Она внимательно посмотрела на мою работу, как всегда, пренебрежительно хмыкнула и отвернулась, пробормотав:
– Что ж, милая, это очень хорошо. Всегда полезно иметь какое-то хобби. Я дам тебе еще другую ткань. – Думаю, она на самом деле обрадовалась, что я нашла себе занятие на школьные каникулы и теперь буду тихо шить и не проситься в магазины, а это значит, что она сможет без помех работать в своей студии.
Рукоделие было единственным предметом, по которому я получала восторженные похвалы в школе. Никто из девочек из моего класса не любил эти уроки, мало того, они дразнили нашу учительницу, миссис Хук, так жестоко, что она дрожала от страха, когда приходила к нам на урок. Она заикалась и не могла правильно выговорить слово «шпулька». Я была ее золотой ученицей. Меня единственную просили показать мою работу директрисе. Миссис Дэвис сидела в своем кабинете с сигаретой, свисавшей из ее рта, и с золотым шаром на цепочке, болтавшимся поверх ее черной водолазки. Обычно она держала книгу в желтой от никотина руке и гладила своего мопса. Она говорила мне хриплым голосом, что мой халат-кимоно или что-то другое – настоящий триумф, и в качестве награды позволяла погулять с Берти.

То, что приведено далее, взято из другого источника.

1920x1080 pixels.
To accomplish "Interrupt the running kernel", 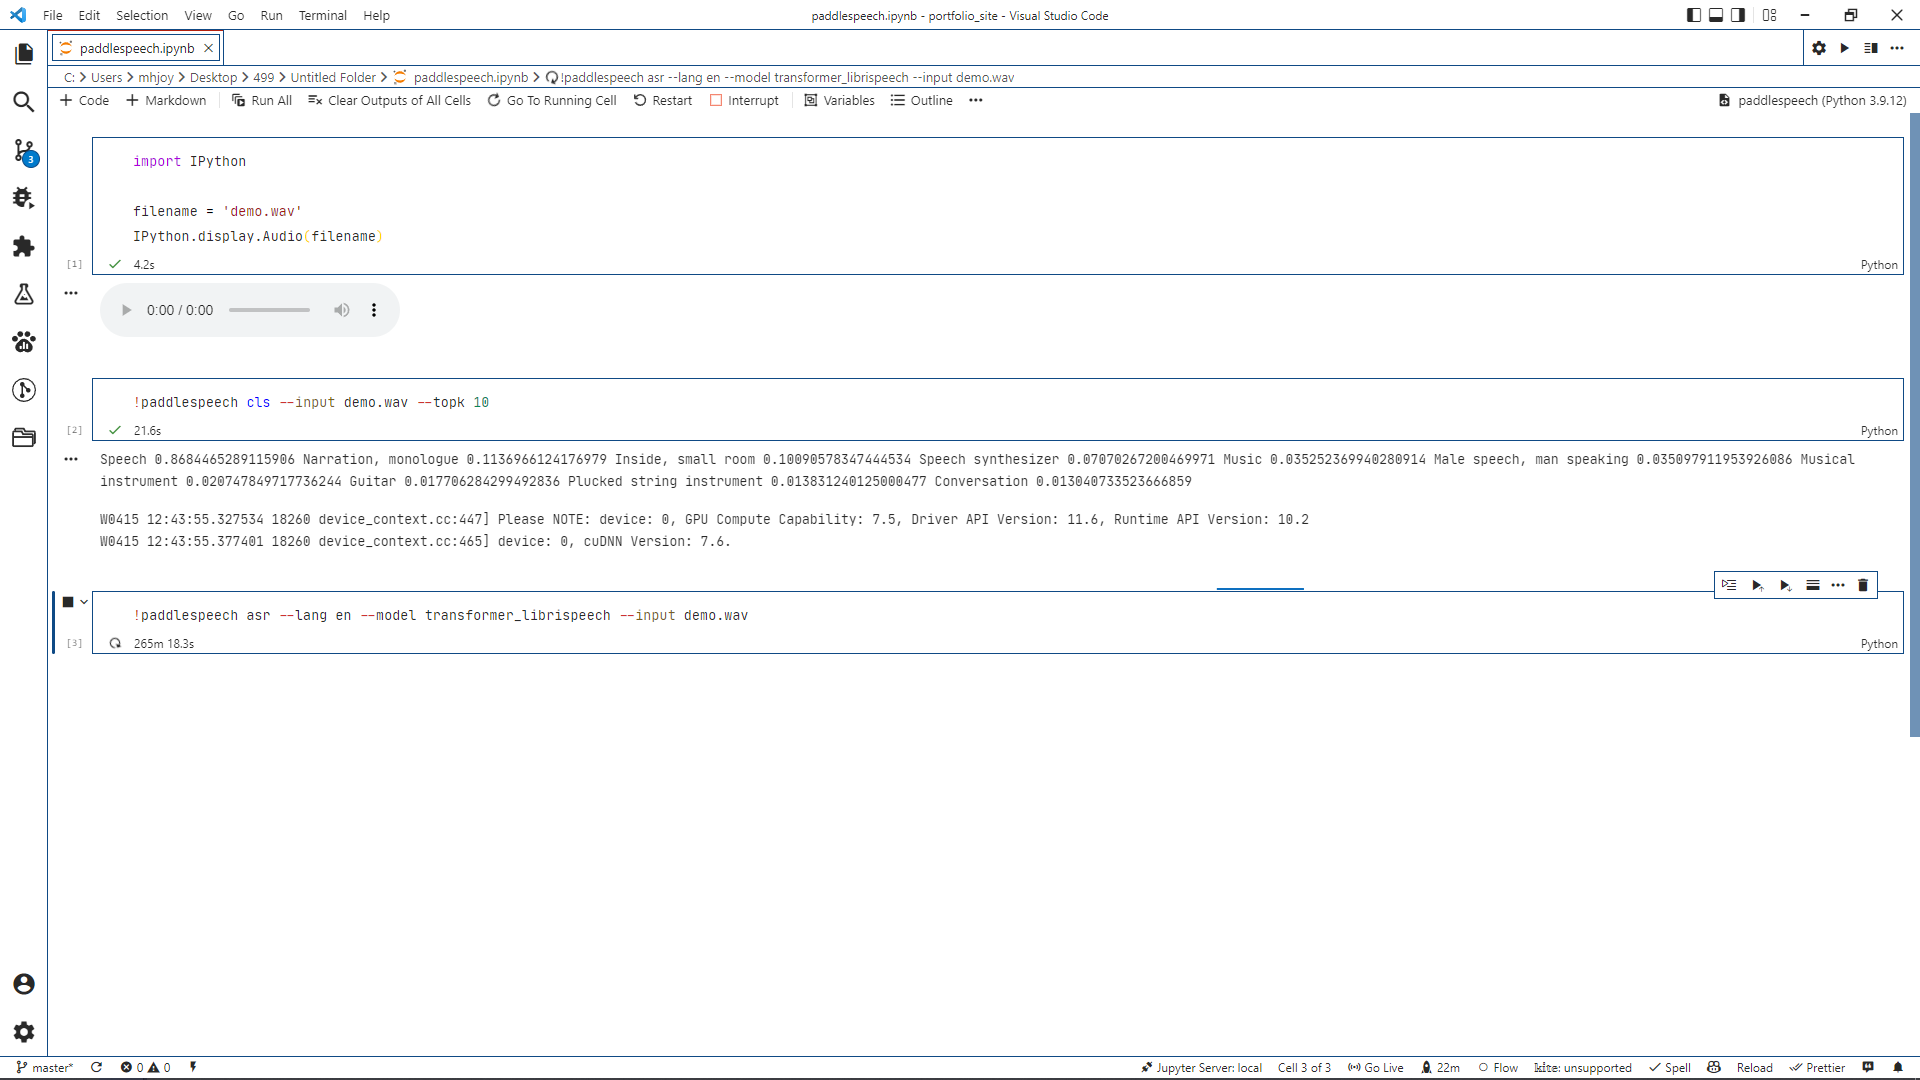I will [x=745, y=100].
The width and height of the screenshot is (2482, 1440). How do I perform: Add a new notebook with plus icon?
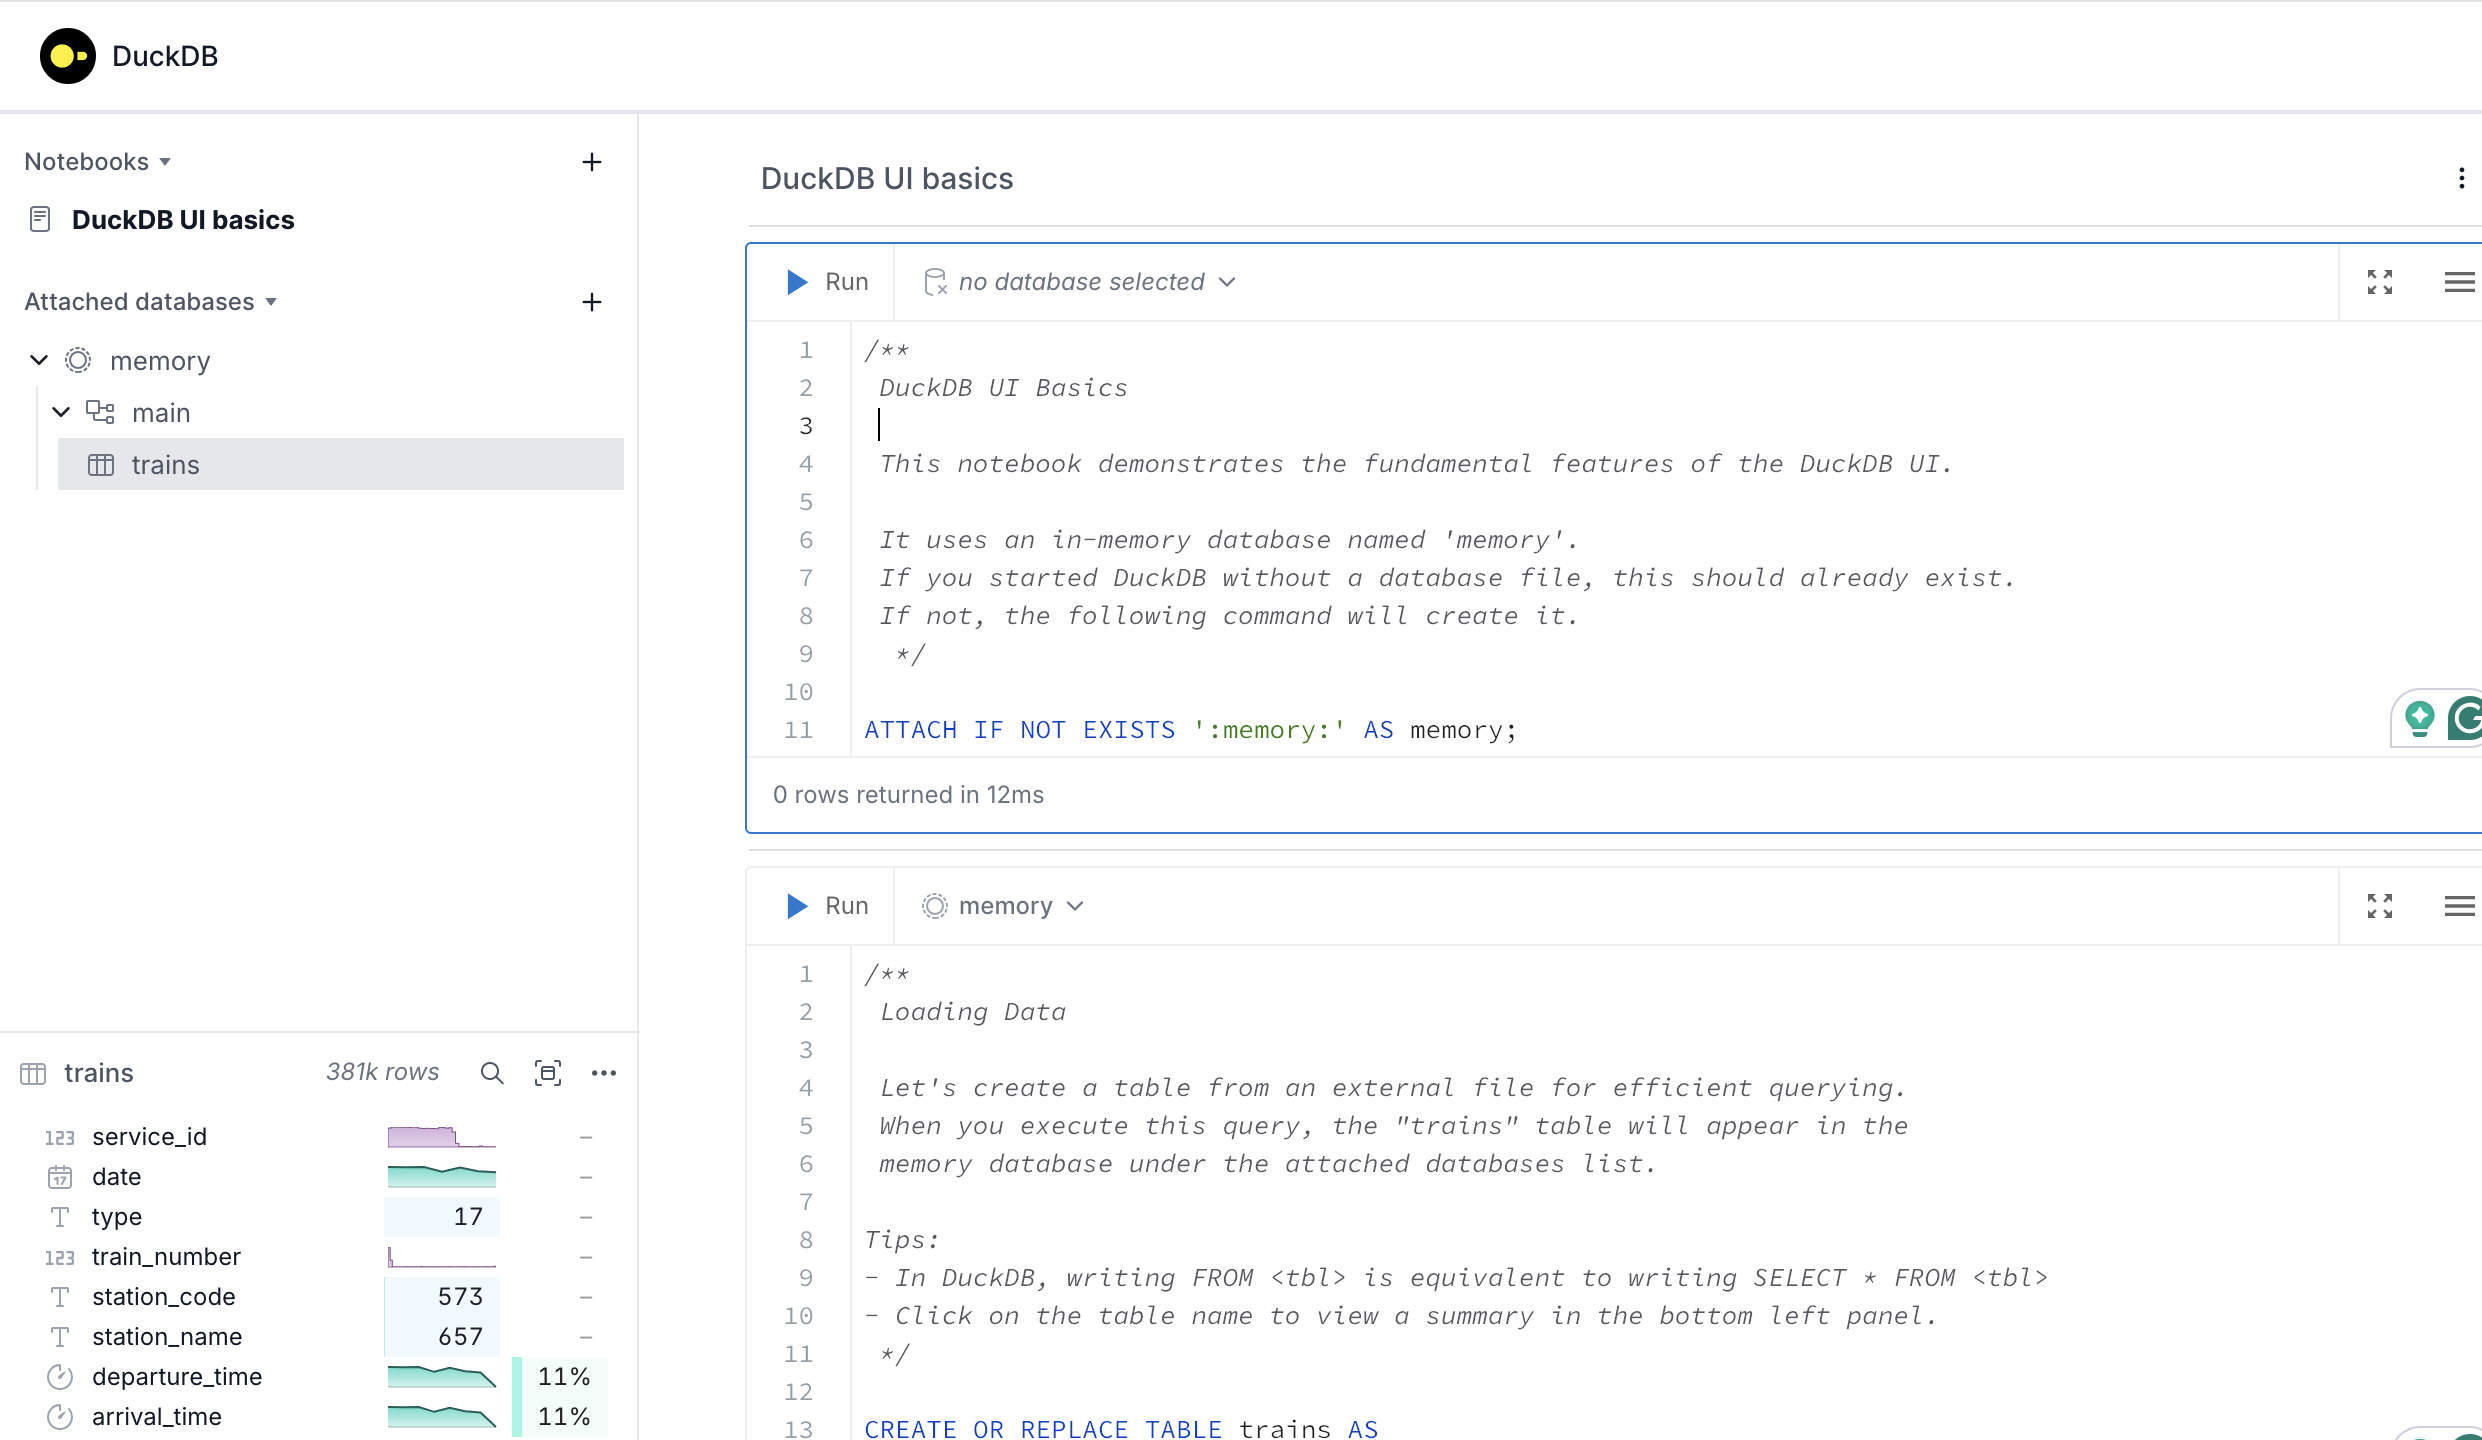pos(591,162)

У меня рос интерес к моде, я стала сама шить себе всю одежду. Я начала прочесывать все магазины тканей и галантереи. Я не могла позволить себе шелка и меха в дорогих магазинах, но мне нравилось щупать разные ткани и придумывать, во что я могла бы их превратить. Эмма обычно ходила со мной, притворялась, что ей интересно, но ее глаза очень быстро стекленели от скуки, пока я с восторгом разглядывала рулоны изысканных шелков. Мои карманные деньги позволяли мне наведываться на местные рынки, и я искала там кожу, чтобы шить жакеты и юбки с разрезом. Я научилась торговаться за бисер, молнии, перья и мерный лоскут.
Дешевле и быстрее всего можно было сделать чокеры и пояса из блестящего черного и золотого бисера, которые я потом продавала школьным подругам. Я устроила в своей спальне небольшую мастерскую. Швейная машинка постоянно стояла в углу у окна, а вырученные деньги я хранила в старой банке из-под «Нескафе», которую прятала под кроватью. Мне всегда хотелось открыть собственный магазин одежды. Я мечтала о том, как уеду из дома и займусь бизнесом. Я чувствовала себя пленницей своей семьи и стремилась стать хозяйкой своей жизни. Разве не это приносит счастье? Не полная самостоятельность?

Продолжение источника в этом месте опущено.